From: jktaber@netcom.com (John K. Taber)

Subject: Re: Strong Block Ciphers from Weak Ones: NxM DES Message-ID: jktaberckmkhz.28p@netcom.com Organization: None, I'm disorganized X-Newsreader: TIN [version 1.2 PL1] References: 1994Feb2.071956.29014@cactus.org straitsckme40.izf@netcom.com Date: Thu, 3 Feb 1994 01:37:11 GMT Lines: 57

Stewart C. Strait (straits@netcom.com) wrote: : Terry Ritter (ritter@cactus.org) presented a long-overdue idea.

: It is analogous in some sense to Playfair, which can : be though of as 2x2 simple substitution.

: Start with plaintext--convert to a string of mod-25 (usually) numbers : by deleting non-alpha characters, forcing case to upper, replacing : J by I, and replacing letters by numbers in order (A=0, B=1, ..., I=8, : K=9, L=10, ... Z=24).

: Now do simple substitution, swap high-order digits base 5, and : substitute again using the inverse of the original substitution.

: Replace numbers by letters and you have the ciphertext.

: [Real Playfair introduces special rules for the cases where the : interchanged digits or the noninterchanged digits are the same. : Leaving out the special rules makes an easy puzzle, in which the : degenerate cases show bits of plaintext, sometimes with letter : pairs reversed, so the solver has many hints. I think that using : the inverse of a previous block encryption might require special : rules even with DES, but Terry Ritter does not fall into this : pitfall.]

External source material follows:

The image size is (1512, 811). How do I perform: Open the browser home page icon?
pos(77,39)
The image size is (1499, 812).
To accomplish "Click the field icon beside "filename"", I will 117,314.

: Another idea that comes to mind is using a block cipher in : what might be called "overlapping block mode". This would be encrypting : the first block, overwriting the plaintext (or better a copy of it), : moving on by part of a block, and then encrypting and overwriting again. : A disadvantage is that decryption must work backwards through the text. : A crude example:

: Block cipher: multiply by 3 mod 100 : Overlap: one decimal digit : Plaintext: 3141592 : Step 1: 9341592 : Step 2: 9021592 : Step 3: 9063592 : Step 4: 9060592 : Step 5: 9060772 : Step 6: 9060716=ciphertext

: Of course, this example is not a strong cipher. Repeating the whole : process twice would turn the whole plaintext into one block, but : I don't think its avalanch properties are as good as the NxM idea.

: There must be many other block cipher modes that lengthen the effective : block size. Perhaps there are more of special interest. : -- : Stewart C. Strait : straits@netcom.com

I'm not sure I understand all this. The DES itself is a simple substitution cipher on an "alphabet" consisting of 2^64 characters.